Chen K, Zhao H, Hu Z, Wang LE, Zhang W, Sturgis EM, Wei Q. CASP3 polymorphisms and risk of squamous cell carcinoma of the head and neck.
Clin Cancer Res 2008;
14:6343-9. [PMID:
18829519 DOI:
10.1158/1078-0432.ccr-08-1198]
[Citation(s) in RCA: 43] [Impact Index Per Article: 2.7] [Reference Citation Analysis] [Abstract] [Track Full Text] [Journal Information] [Subscribe] [Scholar Register] [Indexed: 11/16/2022]
Abstract
PURPOSE
Caspase-3 plays a central role in executing cell apoptosis and thus in carcinogenesis, but little is known about the role of CASP3 variants in susceptibility to SCCHN.
EXPERIMENTAL DESIGN
Genotype and haplotypes of the first intron (rs4647601:G>T and rs4647602:C>A) and 5'-untranslated region (UTR; rs4647603:G>A) of CASP3 (NT_022792.17) were determined for 930 SCCHN patients and 993 cancer-free controls in a U.S. non-Hispanic white population.
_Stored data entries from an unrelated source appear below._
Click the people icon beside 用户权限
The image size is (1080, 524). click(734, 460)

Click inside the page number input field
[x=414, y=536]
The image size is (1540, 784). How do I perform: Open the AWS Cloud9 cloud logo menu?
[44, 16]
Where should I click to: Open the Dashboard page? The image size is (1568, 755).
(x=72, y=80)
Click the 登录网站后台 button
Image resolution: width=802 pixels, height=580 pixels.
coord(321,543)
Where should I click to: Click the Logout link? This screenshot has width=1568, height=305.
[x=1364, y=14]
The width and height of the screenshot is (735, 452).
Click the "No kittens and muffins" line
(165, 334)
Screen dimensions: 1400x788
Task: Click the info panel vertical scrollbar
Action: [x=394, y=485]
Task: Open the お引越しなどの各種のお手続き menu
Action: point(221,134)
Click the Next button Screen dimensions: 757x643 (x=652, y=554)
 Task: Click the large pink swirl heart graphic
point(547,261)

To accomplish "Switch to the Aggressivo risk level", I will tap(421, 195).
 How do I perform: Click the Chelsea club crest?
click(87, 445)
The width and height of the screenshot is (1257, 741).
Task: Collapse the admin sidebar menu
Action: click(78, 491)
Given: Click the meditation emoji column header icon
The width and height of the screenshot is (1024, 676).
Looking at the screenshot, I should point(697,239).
Odds ratio (OR) and 95% confidence interval (95% CI) were calculated in multivariate logistic regression analysis.
RESULTS
We found that the CASP3 rs4647601:TT variant genotype was associated with an increased risk of SCCHN (adjusted OR, 1.32; 95% CI, 1.00-1.73) compared with the GG genotype. This risk was more evident in the subgroups of younger (< or =56 years) subjects, males, and never smokers with a significant trend for increased risk with increased number of variant T allele (P < 0.05 for all). However, these risks were not found for other two SNPs. Furthermore, individuals with two copies of haplotypes TCG or GCA were found to have a significant increased risk of SCCHN (OR, 1.31; 95% CI, 1.07-1.61) compared with the other haplotypes, and this risk was more evident in less advanced diseases (OR, 1.45; 95% CI, 1.11-1.89) than in the advanced diseases (OR, 1.22; 95% CI, 0.96-1.54).
CONCLUSIONS
These results suggested that genetic variation in CASP3 may contribute to SCCHN risk. Larger studies are needed to confirm our findings.